THE REQUEST
Count how many lines of the records below contain the string "width". State only the number.

RECORD SET

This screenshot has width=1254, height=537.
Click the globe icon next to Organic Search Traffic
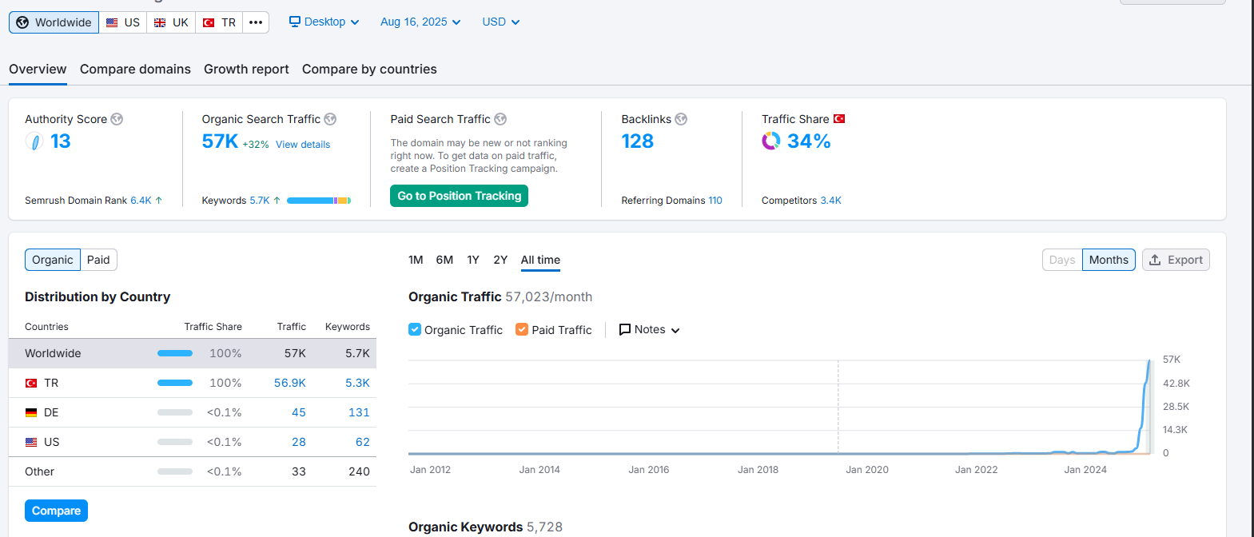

...

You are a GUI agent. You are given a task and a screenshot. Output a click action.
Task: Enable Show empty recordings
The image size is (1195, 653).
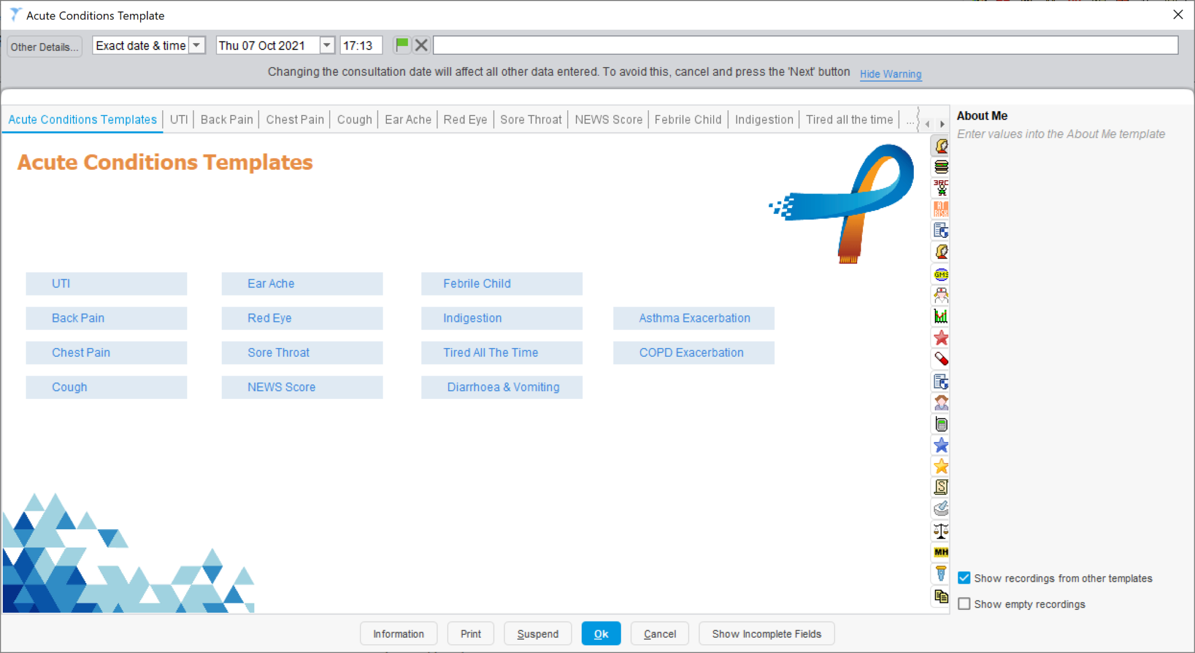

---

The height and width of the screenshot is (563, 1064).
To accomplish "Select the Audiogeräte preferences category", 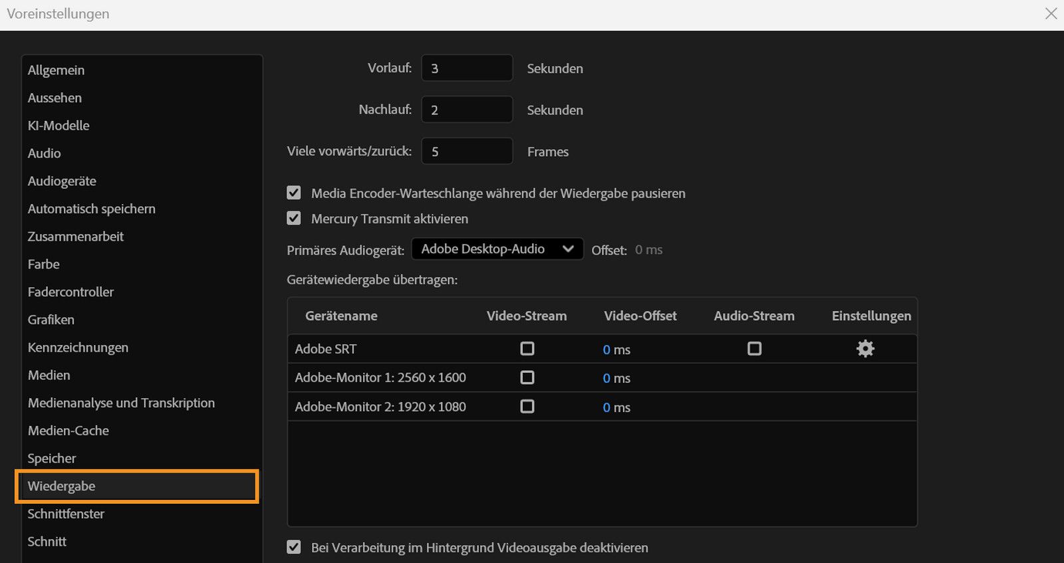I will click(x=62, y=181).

THE SOLUTION
2